*SOURCE INFORMATION*:

★ ★ ★ ★

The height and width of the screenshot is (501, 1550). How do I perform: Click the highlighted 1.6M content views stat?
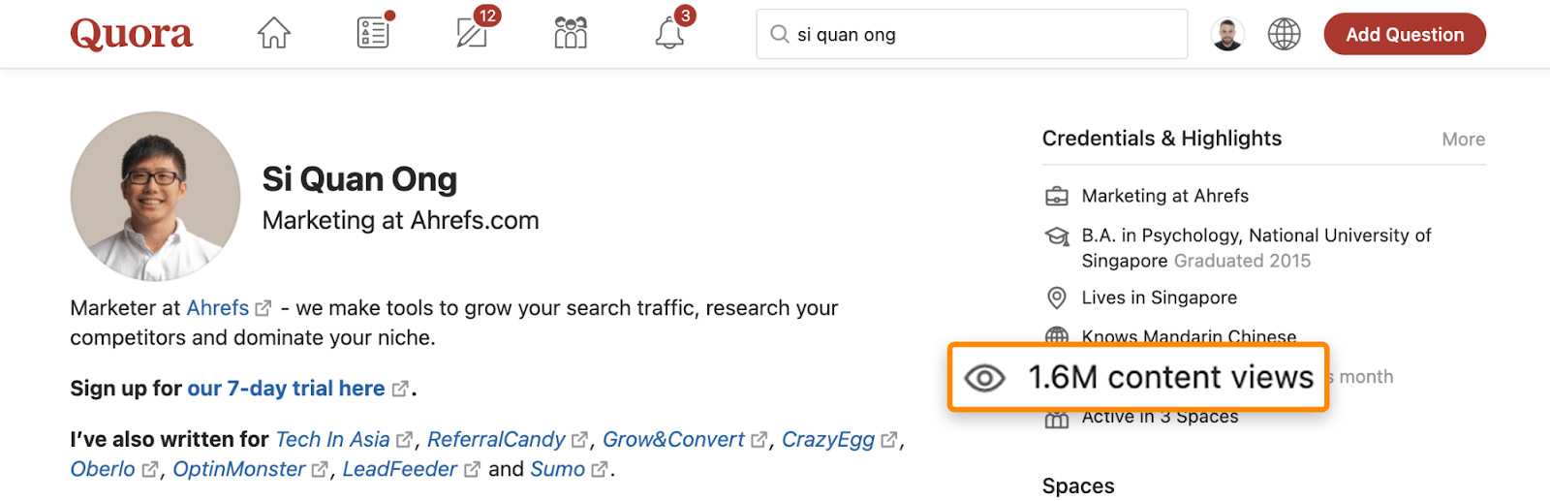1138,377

★ ★ ★ ★

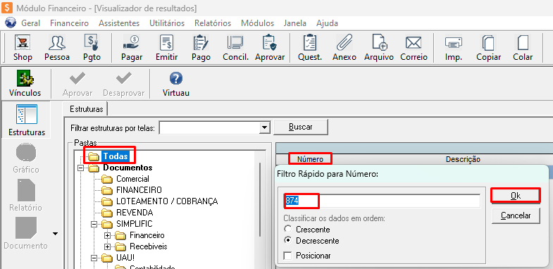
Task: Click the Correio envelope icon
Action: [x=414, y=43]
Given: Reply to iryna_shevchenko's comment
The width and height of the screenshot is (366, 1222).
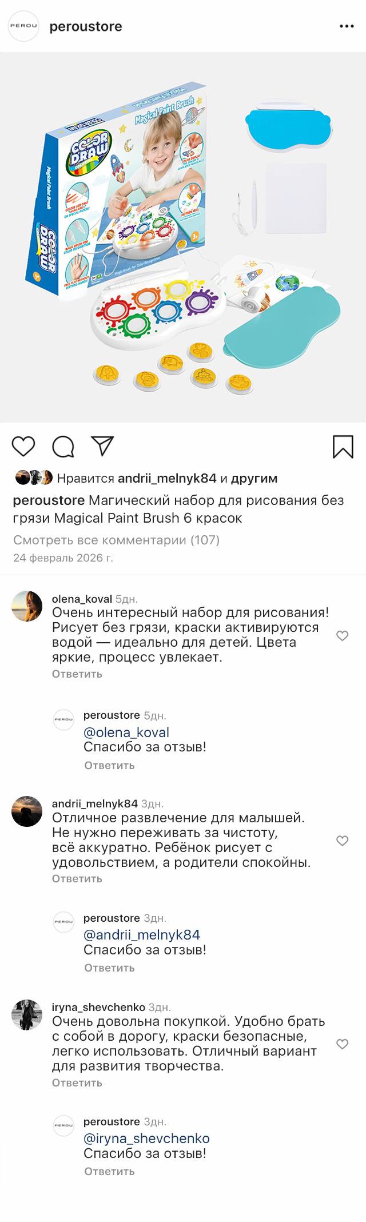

★ ★ ★ ★

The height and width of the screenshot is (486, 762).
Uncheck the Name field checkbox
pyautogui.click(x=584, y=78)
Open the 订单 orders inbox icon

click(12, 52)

★ ★ ★ ★

Nothing but the lines above from the one containing "Given: Reply to iryna_shevchenko's comment" through the one containing "The width and" should appear in the answer, each repeated exactly.

Given: Reply to iryna_shevchenko's comment
The width and height of the screenshot is (366, 1222).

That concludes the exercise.